How wrong I was. One thing kept following the other. The possibility of a life sans a really good friend. A confusing web of lies and hurt weaved by another. Harsh words that cut into my skin. My own inability to be there for the people I love. My new self and new life not fitting into who I was and what I did a year and a half ago. My refusal to be kinder, more welcoming.
And then there were other moments of grief. Loss, death, the need to let go. Having to open up about difficult moments and be honest and truthful and vulnerable. Not knowing what people will say, not knowing how the wrong words would affect me.
All in all, it was a mostly shit or difficult year. And I'm relieved it's over. And because there's no way I'm learning from past mistakes. I will continue to approach a new year with the kind of optimism that will leave me well and truly screwed soon. But that's a matter for another day, another post.
But here's the thing. This past weekend, I almost cried outside a supermarket because my bags were too heavy and the tuk so far and my legs too achy. I cursed my phone as the alarm rang, reminding me that I had to wake up and make this and that and somehow get my ass out of the door by a certain time and also get back home so I would have enough time to pack and still be able to get some sleep before my flight.

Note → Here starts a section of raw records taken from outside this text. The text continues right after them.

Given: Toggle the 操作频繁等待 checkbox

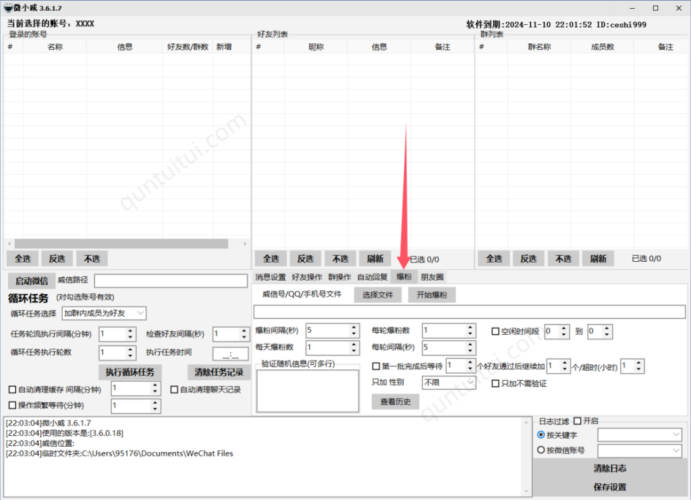Looking at the screenshot, I should [11, 406].
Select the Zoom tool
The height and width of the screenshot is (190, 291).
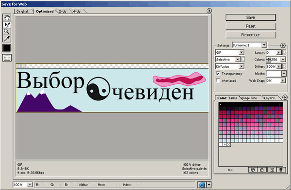point(7,32)
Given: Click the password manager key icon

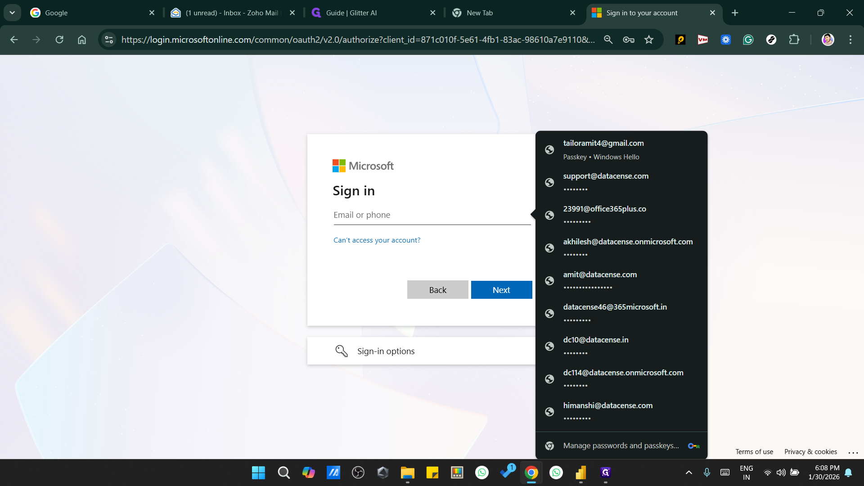Looking at the screenshot, I should point(629,40).
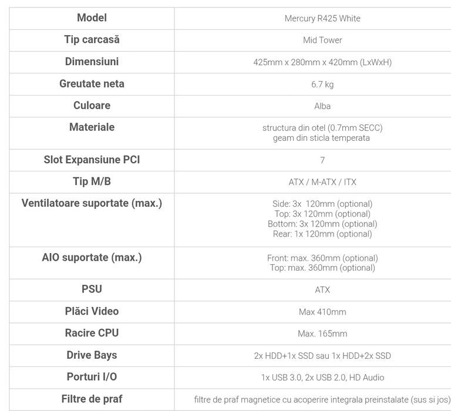The image size is (451, 411).
Task: Click the Slot Expansiune PCI label
Action: click(x=92, y=160)
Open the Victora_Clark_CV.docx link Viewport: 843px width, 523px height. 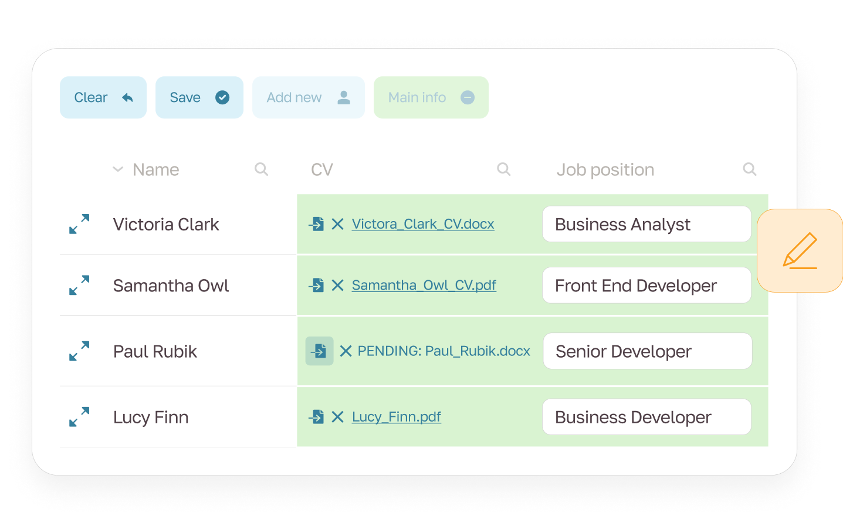point(423,224)
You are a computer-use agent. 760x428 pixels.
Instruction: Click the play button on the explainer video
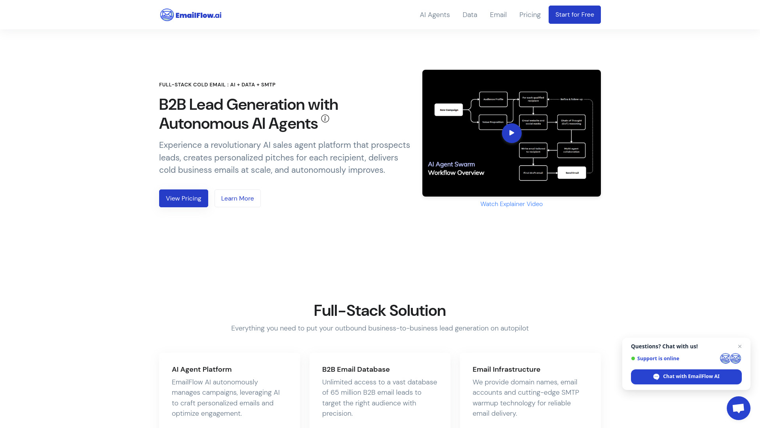coord(511,133)
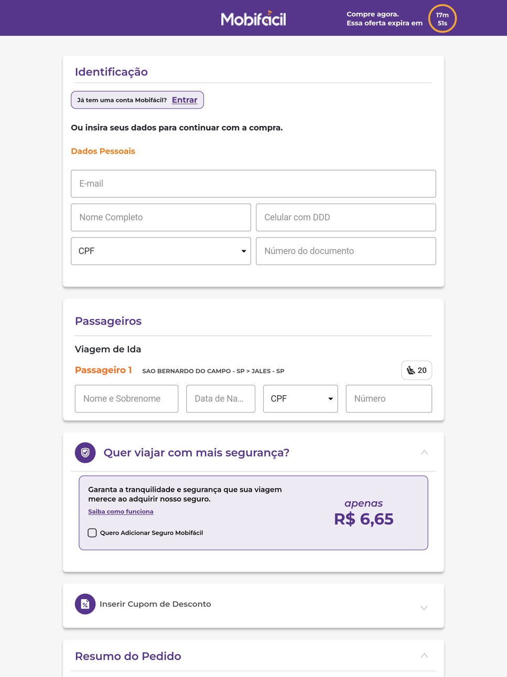This screenshot has width=507, height=677.
Task: Select the Data de Nascimento field
Action: [221, 399]
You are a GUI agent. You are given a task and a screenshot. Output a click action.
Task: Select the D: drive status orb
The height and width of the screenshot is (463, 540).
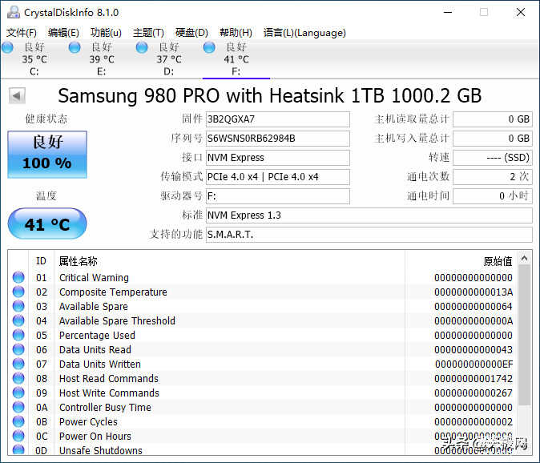[142, 48]
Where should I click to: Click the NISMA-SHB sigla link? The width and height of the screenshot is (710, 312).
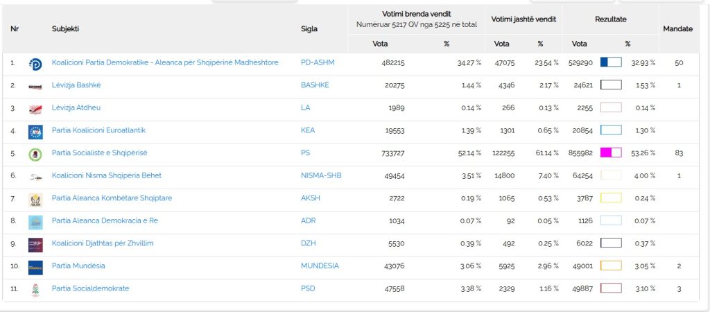321,175
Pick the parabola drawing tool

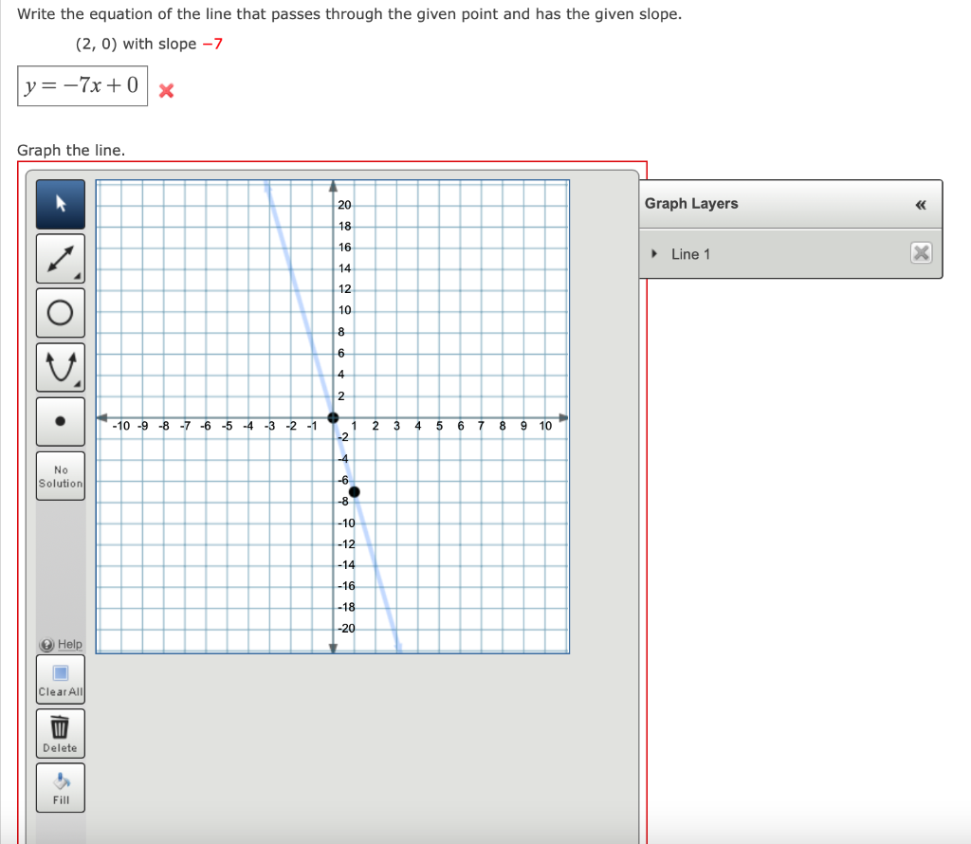60,367
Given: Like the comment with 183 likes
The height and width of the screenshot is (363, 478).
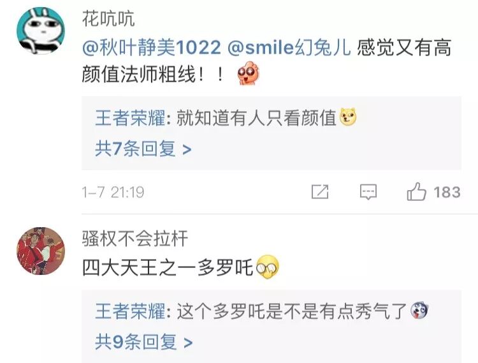Looking at the screenshot, I should (416, 191).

I was tired. I slept with balm on my legs. My dreams were about forgetting things or messing up.
But from Friday to Sunday, I spent most of my time with friends. Different people, different groups. Among them people I've been impatient with, people I've behaved wrongly around, people I've hurt, people I've expected too much from. Among them people I haven't been honest with, people I've withheld information from. And people who have hurt me.

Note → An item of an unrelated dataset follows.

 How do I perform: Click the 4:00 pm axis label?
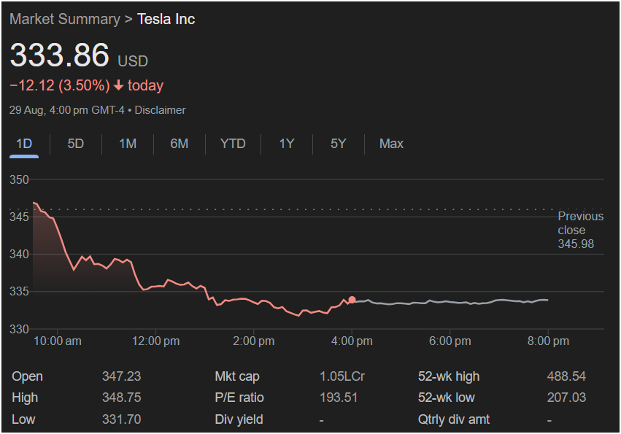352,341
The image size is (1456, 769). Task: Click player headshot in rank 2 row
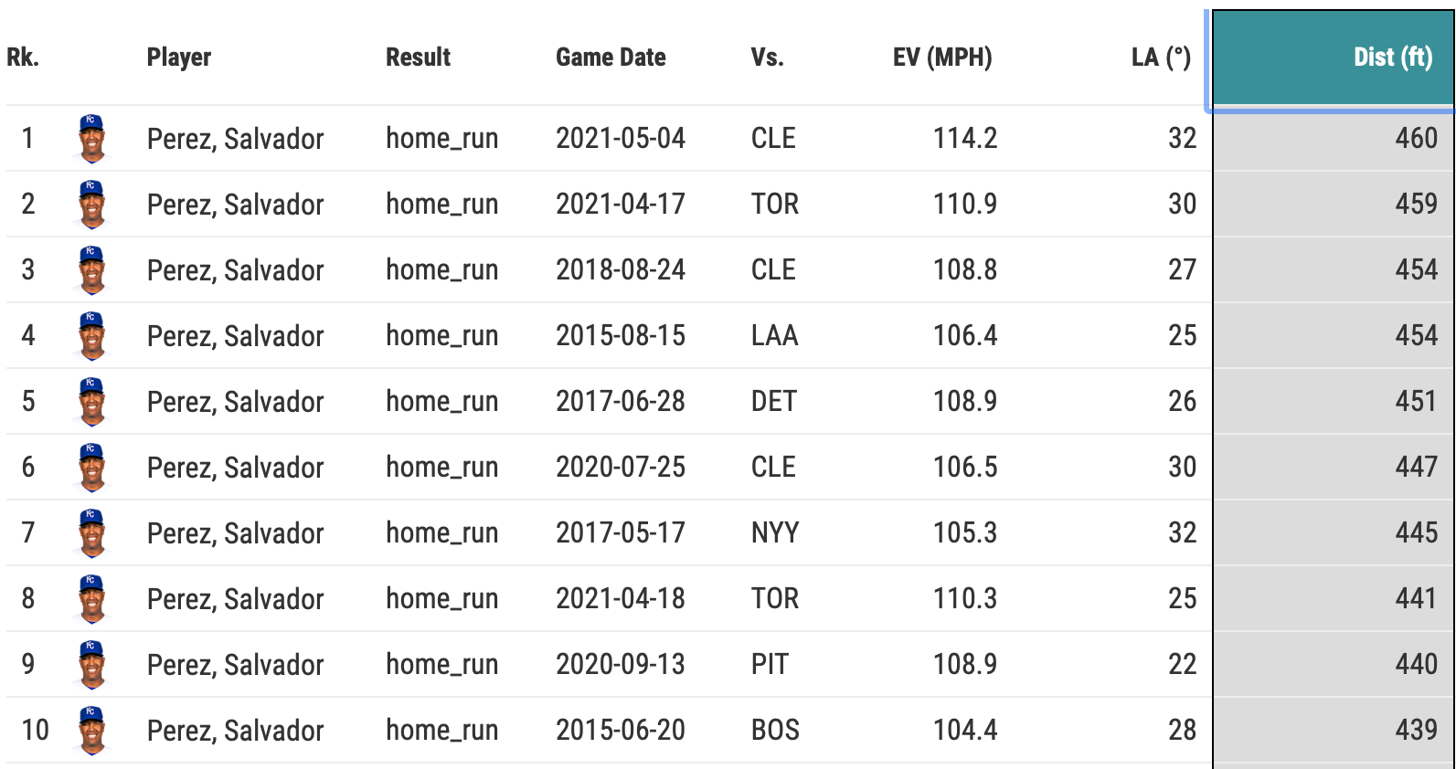click(x=91, y=205)
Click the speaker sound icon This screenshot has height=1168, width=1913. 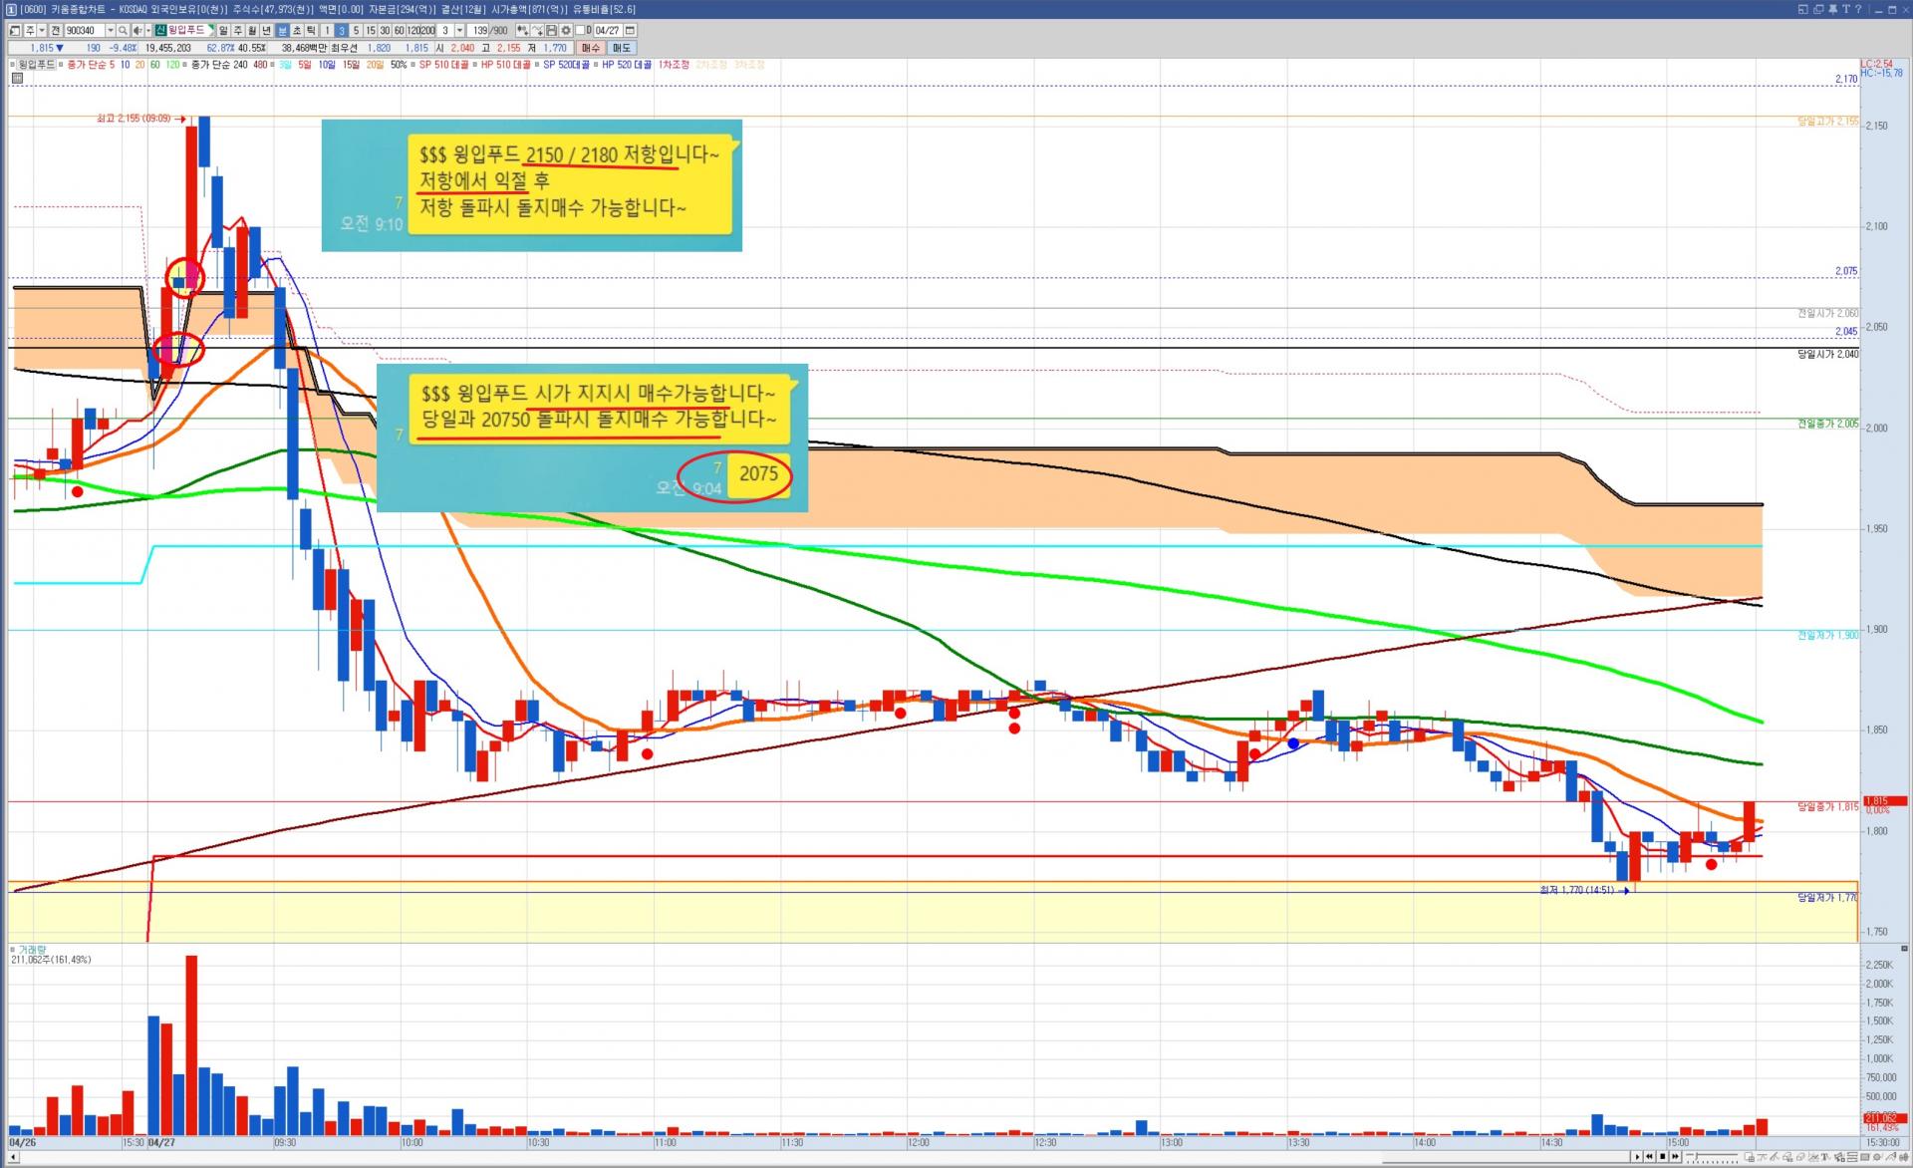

But instead of hurt or guilt or regret or anger or disappointment, our voices were laced with joy, our laugher filling up the room, love settling in every nook and cranny. That there was what friendship brings you when you get over your fears and allow yourself to love and be loved, even if it means being open to getting hurt.
I think what my friend's words about love and hurt made me realise was that we spend too much time thinking about the forever of it all. We want our friends to grow old with us. We want love to last forever. Everything has to be so eternal in this world of fragile things and fleeting moments. But in spending so much time on how things will end, when things will end, we end up closing ourselves to love and joy and happiness and kindness in the present. We let fear consume us, whether it's the fear of getting hurt or the fear of regret or the fear of loss. And ultimately, we miss out on the best things the universe can give us during our short, and often sad, lives because we are just too afraid.
I wasn't this afraid ten years ago. I opened myself to love. I let that love hurt me, leave me an absolute wreck. I think it made me promise myself that I would never let myself go through it all again. And then, a few weeks ago, that friendship almost resurfaced. And when asked if I was okay about it, I thought: It's been ten whole years. It is that friendship, the laughter, the jokes, the conversations that I remember fondly now. The hurt doesn't matter.
None of it matters after a while. The very hurt and pain and guilt and anger and sadness that we hide from seem so insignificant compared to the goodness that can come out of love. That's the beauty of life, isn't it?
And so, as 2024 ends and 2025 begins, my hope is that the new year is one of joy and kindness and letting yourself love and be loved, even if there is a chance that this love leaves you weeping on the floor (because if and when this happens, someone will show up with kind words, a bottle of wine, and a box of tissues - hopefully).